• Work required: Put everything in the listing from the line that contains "Given: Expand the" down to the line that contains "click(195, 262)" into a JSON list of strings, one string per line, skipping blank lines. Leave the pictures out of it.

• Data supplied:
* * * * * * *

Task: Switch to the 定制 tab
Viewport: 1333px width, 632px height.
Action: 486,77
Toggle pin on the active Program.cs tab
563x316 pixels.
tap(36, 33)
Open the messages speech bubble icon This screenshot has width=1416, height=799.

* * * * * * *

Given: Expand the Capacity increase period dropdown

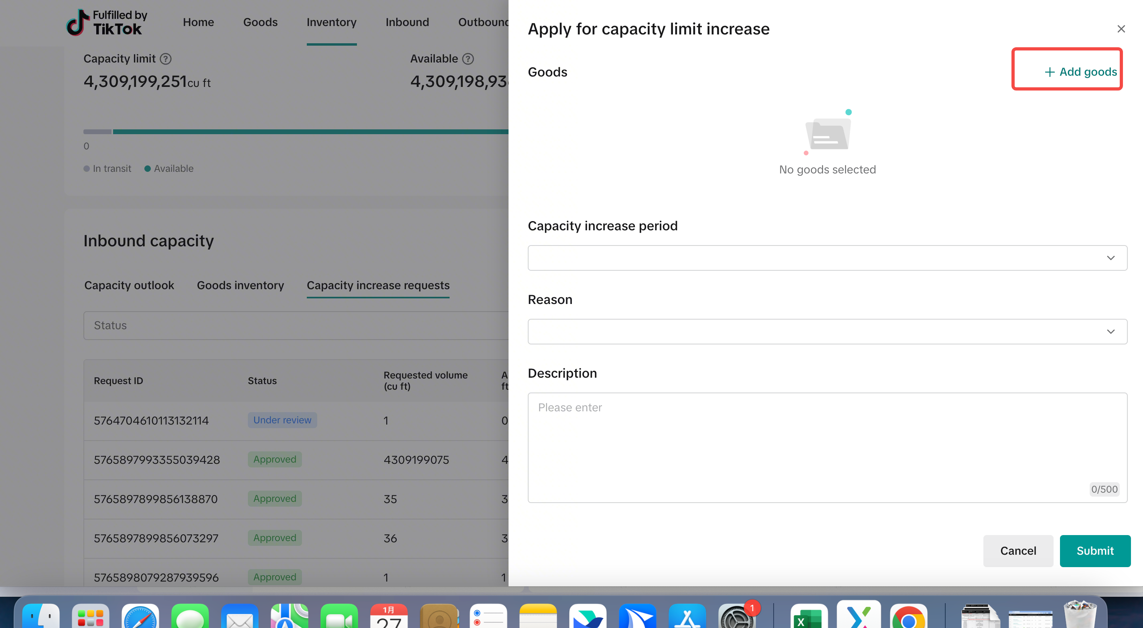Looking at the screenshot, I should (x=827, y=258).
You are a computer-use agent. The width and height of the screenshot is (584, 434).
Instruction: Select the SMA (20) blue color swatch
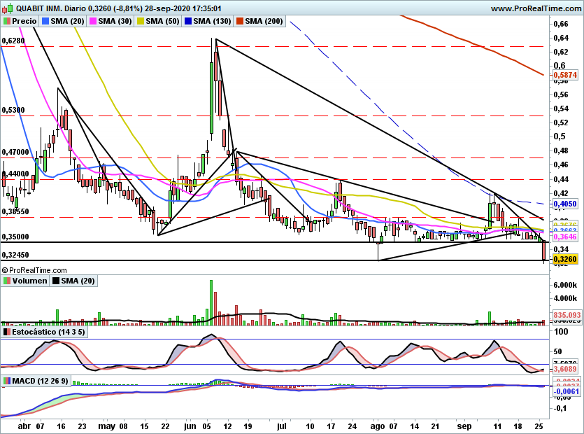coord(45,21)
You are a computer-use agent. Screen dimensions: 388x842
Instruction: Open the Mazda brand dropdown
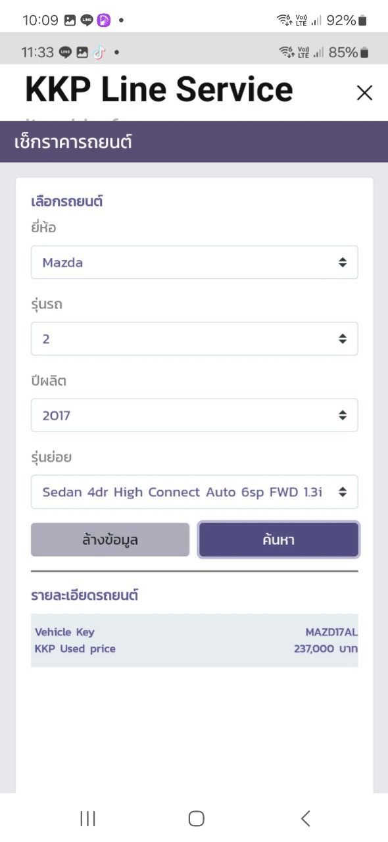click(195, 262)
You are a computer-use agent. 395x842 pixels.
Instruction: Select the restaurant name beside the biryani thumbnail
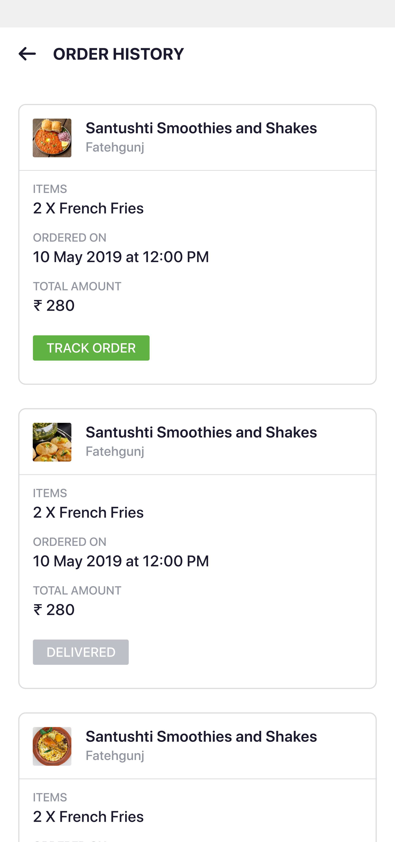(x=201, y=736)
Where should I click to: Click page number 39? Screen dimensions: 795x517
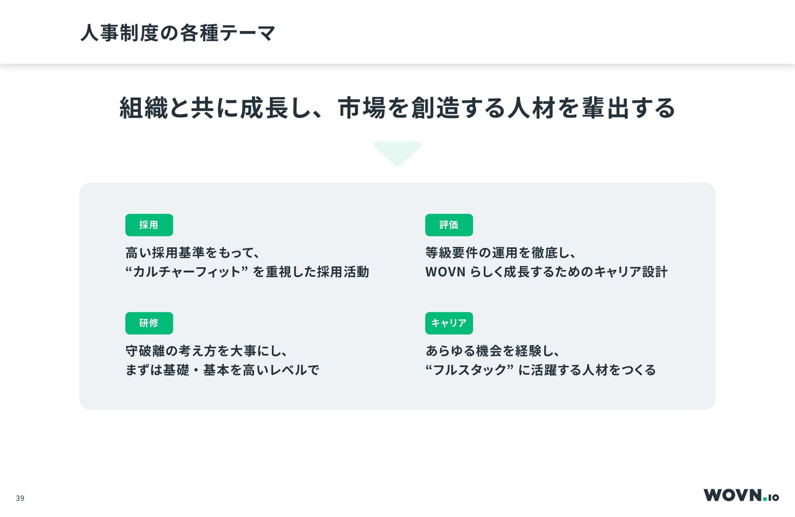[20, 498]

* * * * * * *

• Written solution:
[
  "Given: Expand the Capacity increase period dropdown",
  "Looking at the screenshot, I should (x=827, y=258).",
  "You are a computer-use agent. The width and height of the screenshot is (584, 434).",
  "Instruction: Select the SMA (20) blue color swatch",
  "coord(45,21)",
  "You are a computer-use agent. Screen dimensions: 388x842",
  "Instruction: Open the Mazda brand dropdown",
  "click(195, 262)"
]